┌─ Text section

Robb won the 1997 Whitbread Best Biography Award for Victor Hugo, and was shortlisted for the Samuel Johnson Prize for Rimbaud in 2001. Unlocking Mallarmé had won the Modern Language Association Prize for Independent Scholars in 1996. All three of his biographies (Victor Hugo, Rimbaud and Balzac) became The New York Times "Best Books of the Year". The Discovery of France by Robb won the Duff Cooper Prize in 2007 and the RSL Ondaatje Prize in 2008.

Elected a Fellow of the Royal Society of Literature in 1999, Robb was appointed a Chevalier of the Ordre des Arts et des Lettres in 2009. Following the publication of his French translation of Parisians: An Adventure History of Paris, he was awarded the Medal of the City of Paris in 2012.

Robb married academic Margaret Hambrick in 1986.

==The Discovery of Middle Earth: Mapping the Lost World of the Celts==
In The Discovery of Middle Earth: Mapping the Lost World of the Celts (2013), he argues that the ancient Celts organized their territories, determined the locations of settlements and battles, and set the trajectories of tribal migrations by establishing a network of solstice lines based on an extension of the Greek system of klimata; as evidence he presented his interpretations of artistic geometries, road surveying, centuriations and what he saw as pre-Roman alignments.

Referring to Robb's discussion of meridians, Sean Rafferty said that "There are of course many problems with this interpretation. Robb’s evidence is either pure speculation or cherry-picking from ambiguous textual sources. There is no reason to suppose any direct ideological connection between the Greeks and the Celtic tribes of Europe, though the two cultures did interact in Eastern Europe. Assuming that mythological stories are true relations of history is highly problematic but regrettably quite common."

In a New York Times book review, historian Ian Morris describes the book as "engaging" and combining "travelogue and historical detective story". He also says it lacks discipline and that "shows little hesitation about going with whatever works and ignoring what doesn't. From the three or four possible sites for the home of the Parisii tribe, he picks the one that falls closest to a meridian. He also rejects the most popular scholarly suggestions for where the Ambiani built their capital and Julius Caesar fought one of his most important battles in favor of less-popular locations that are closer to his lines. Similarly, pointing out that no single place has emerged as the favorite for the location of Mons Graupius, where Rome fought its northernmost battle, Robb puts it where two of his lines intersect." Morris quotes Rafferty who said "At the Euston Road entrance to the British Library, a voice proclaimed the 'druid network' to be nothing but a huge and complex system of personal reference, a testament, not to the druids' genius, but to the ruthless ingenuity of the unconscious mind.

└─
┌─ Supplied material

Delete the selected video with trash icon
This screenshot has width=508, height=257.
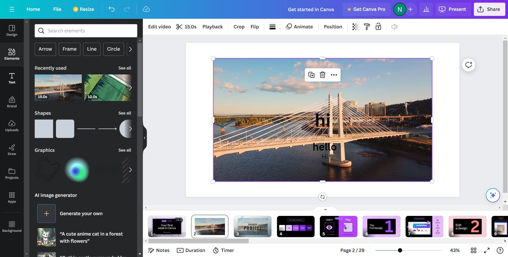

└─

Work instructions: Rewrite the passage on Robb, everything from "Robb won the 1997" down to "Prize in 2008.", with "life stories" in place of "biographies".

Task solution:
Robb won the 1997 Whitbread Best Biography Award for Victor Hugo, and was shortlisted for the Samuel Johnson Prize for Rimbaud in 2001. Unlocking Mallarmé had won the Modern Language Association Prize for Independent Scholars in 1996. All three of his life stories (Victor Hugo, Rimbaud and Balzac) became The New York Times "Best Books of the Year". The Discovery of France by Robb won the Duff Cooper Prize in 2007 and the RSL Ondaatje Prize in 2008.